第37話 花守人

 桜が咲くと街が一斉に色づき始める。隆はこの時期が一年で一番好きだった。隆の住んでる街は住宅街だが、散歩していると家々にも色々な花が咲いているのが判る。

 桃の花だったり、桜でも八重桜や枝垂れ桜などがある家もある。そんな街並みを散歩するのが好きだった。

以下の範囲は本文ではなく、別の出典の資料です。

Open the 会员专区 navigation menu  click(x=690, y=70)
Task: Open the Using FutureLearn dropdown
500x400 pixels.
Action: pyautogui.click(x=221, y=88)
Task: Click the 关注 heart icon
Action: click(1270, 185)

 天気の良い日曜の午後、隆は散歩していた。今日歩くコースには大きな桜によく似た木が植わってる家がある。実はここに住んでいた人は老人だったのだが、かなりの大金持ちで街でも有名だったのだ。だが昨年老衰で亡くなり、家は空き家になっていた。それがこの春に誰か引っ越して来たと言う噂だった。それが本当なのか隆は今日の散歩で確かめてみたかった。

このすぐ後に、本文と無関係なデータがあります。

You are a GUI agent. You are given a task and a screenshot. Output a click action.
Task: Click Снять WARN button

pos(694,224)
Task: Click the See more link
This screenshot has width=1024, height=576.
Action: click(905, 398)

 その家がある小路に入る。この辺は大きな家ばかりが続くが、その中でもひときわ大きな家が目的の家だった。

 隆は慎重に観察しながらその家の前を通りかかる。表札が門にはめ込まれていて、確認すると「小鳥遊」としてあった。難解な苗字として今や有名な「小鳥遊」だからすぐに「たかなし」という家だと判った。以前がどうだったのかは覚えていなかった。

 見ると目的の大きな桜に良く似た花をつけた木は今年も沢山の花を咲かせていた。その木や庭に水を撒いてる娘が目に入った。きっと引っ越して来た人なのだろう。どんな娘かと歩きながら見ていると、その娘がこちらに向かって顔をあげた。

 驚くと言うか、あまりの美しさに隆は歩みを停めて見つめてしまった。きっと口も半開きになっていただろう。

 肩にかかった漆黒の髪。二重のパッチリとした目、すうっとした鼻、上品な唇、健康的ながらも色白な肌。全てが隆の理想だった。

 見つめていては悪いと思いながらも視線を外すことが出来ない。吸い寄せられるような感じだ。それはまるで魂を吸い取られる感じにも似ていた。

 すると、その娘と視線が合ったのだ。その途端彼女がニコリと微笑んだのだ。隆はどうして良いか判らず「ど、どうも」とぎこちなく返事をしてしまった。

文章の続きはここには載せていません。